Finalmente ritorna in libreria, con L’accecatore, uno dei più bravi e sottovalutati autori italiani, quel Vincenzo Pardini che, nato a Fabbriche di Vallico (Lucca) non ha mai abbandonato l’amata (e bellissima) Garfagnana per darci in oltre trent’anni una serie cospicua di opere che tra racconti e romanzi gli hanno guadagnato la stima dei critici e dei lettori più attenti. Il suo “La mappa delle asce” (Theoria 1990 e mai più sciaguratamente ripubblicato ) è da considerare tra le più belle raccolte di racconti del Novecento non solo italiano.
Inoltre, tanto per citare, “Jodo Cartamigli” (Mondadori 1989 ), “Giovale” (Bompiani 1993), “Rasoio di guerra” (Giunti 1995), “Tra uomini e lupi” (peQuod 2005, premio Viareggio-Repaci ), “Il postale” ( Fandango 2012 ), “Grande secolo d’oro e di dolore” (Il Saggiatore 2017 ) ed altri ancora testimoniano che i positivi giudizi nel tempo di autorevoli personaggi come Enzo Siciliano, Cesare Garboli o Natalia Ginzburg erano ben meritati.

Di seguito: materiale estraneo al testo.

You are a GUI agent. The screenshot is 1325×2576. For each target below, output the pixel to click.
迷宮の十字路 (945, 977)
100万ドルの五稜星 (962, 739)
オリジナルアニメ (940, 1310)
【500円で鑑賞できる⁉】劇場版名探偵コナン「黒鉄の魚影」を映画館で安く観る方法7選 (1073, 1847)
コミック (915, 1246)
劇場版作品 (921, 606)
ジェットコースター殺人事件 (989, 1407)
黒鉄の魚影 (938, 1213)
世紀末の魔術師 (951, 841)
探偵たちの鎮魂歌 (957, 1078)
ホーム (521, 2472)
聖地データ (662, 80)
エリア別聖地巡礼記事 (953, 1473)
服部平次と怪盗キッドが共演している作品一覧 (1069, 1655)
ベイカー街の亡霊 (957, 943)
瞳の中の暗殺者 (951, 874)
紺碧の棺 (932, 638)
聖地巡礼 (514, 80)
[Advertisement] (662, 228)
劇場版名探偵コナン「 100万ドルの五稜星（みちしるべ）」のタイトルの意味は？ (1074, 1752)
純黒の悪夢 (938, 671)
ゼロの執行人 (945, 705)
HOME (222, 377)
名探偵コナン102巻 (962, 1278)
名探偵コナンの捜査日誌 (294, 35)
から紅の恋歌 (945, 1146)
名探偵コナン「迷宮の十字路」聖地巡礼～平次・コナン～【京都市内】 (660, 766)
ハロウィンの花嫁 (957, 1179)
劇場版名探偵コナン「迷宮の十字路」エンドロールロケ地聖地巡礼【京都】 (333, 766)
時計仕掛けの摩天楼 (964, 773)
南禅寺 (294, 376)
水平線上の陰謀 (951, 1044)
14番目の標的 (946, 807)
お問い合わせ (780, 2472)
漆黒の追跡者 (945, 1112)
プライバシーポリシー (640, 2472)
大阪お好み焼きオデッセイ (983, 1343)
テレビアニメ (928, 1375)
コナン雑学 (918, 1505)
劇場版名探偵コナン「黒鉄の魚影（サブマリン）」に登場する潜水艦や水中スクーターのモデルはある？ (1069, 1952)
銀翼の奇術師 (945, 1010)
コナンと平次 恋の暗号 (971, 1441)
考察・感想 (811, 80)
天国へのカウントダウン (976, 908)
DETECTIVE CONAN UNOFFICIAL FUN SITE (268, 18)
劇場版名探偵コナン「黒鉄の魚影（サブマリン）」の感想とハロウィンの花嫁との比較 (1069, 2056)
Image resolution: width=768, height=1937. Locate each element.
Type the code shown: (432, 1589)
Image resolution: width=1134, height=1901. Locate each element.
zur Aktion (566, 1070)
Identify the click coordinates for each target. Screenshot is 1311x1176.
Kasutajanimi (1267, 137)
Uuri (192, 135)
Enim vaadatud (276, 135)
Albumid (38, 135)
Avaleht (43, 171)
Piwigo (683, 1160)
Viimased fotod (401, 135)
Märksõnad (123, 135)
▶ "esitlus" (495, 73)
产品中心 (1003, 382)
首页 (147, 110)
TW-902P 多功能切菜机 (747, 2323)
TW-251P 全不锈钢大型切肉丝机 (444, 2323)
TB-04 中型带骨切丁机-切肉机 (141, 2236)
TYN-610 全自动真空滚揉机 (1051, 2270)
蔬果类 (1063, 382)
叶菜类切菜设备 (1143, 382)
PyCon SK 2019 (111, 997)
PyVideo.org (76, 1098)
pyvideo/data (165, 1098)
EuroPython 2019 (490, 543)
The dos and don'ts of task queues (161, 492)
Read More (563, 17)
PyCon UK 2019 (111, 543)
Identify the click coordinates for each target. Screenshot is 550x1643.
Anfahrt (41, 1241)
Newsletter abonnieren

In questo suo ultimo “L’accecatore “ (Edizioni peQuod, pagg. 135, euro 16) ci troviamo in un paesino dell’Appennino toscano dove un cronista di provincia, non più giovanissimo, si trova a dover dar conto dell’uccisione di un ciclista cui un grosso uccello non ben identificato ha strappato gli occhi aggredendolo. Il fatto si ripete ed il cronista si accorge che il grosso uccello ha preso l’abitudine di stanziare frequentemente presso la sua abitazione. Non riesce comunque a determinarne la specie tranne l’abbondante struttura corporea tra cui spiccano due coppie di ali.
Ben presto le aggressioni si moltiplicano e le misure di sicurezza cercano soluzioni come occhiali di protezione, sbarre alle finestre, reti di intralcio. L’uccello viene identificato come “L’accecatore” e risulta colpire solitario in varie parti del mondo finché un ulteriore pericolo non si aggiunge: stormi di uccelli di più piccole dimensioni, numerosi e presenti in ogni continente, provocano stragi di esseri umani ed animali. Il cronista e narratore della storia come primo testimone aveva dato una sua versione dei fatti e nel prolungarsi della stessa aveva provveduto ovviamente a scrivere non solo per il suo giornale ma anche tenendo un suo diario in cui azzarda ipotesi sugli accadimenti. Si accorge infatti che puntualmente “l’accecatore” si mette in evidenza nei pressi della sua casa portandoci all’epilogo.
Tra fantascienza, horror, thriller (inevitabile il ricordo ed il confronto con l’Hitchcock de “Gli uccelli”) si snoda una storia in cui alla attenzione, conoscenza, bravura e simpatia ancora una volta esplicitata dalla grande penna di Pardini per il mondo animale, si aggiunge attraverso la suspense una ulteriore valenza espressiva attraverso la quale il nostro cronista narratore si insinua abilmente nel nostro animo se non nella nostra coscienza proiettandoci pericolosamente ma giustamente in una riflessione del nostro essere al mondo, adesso.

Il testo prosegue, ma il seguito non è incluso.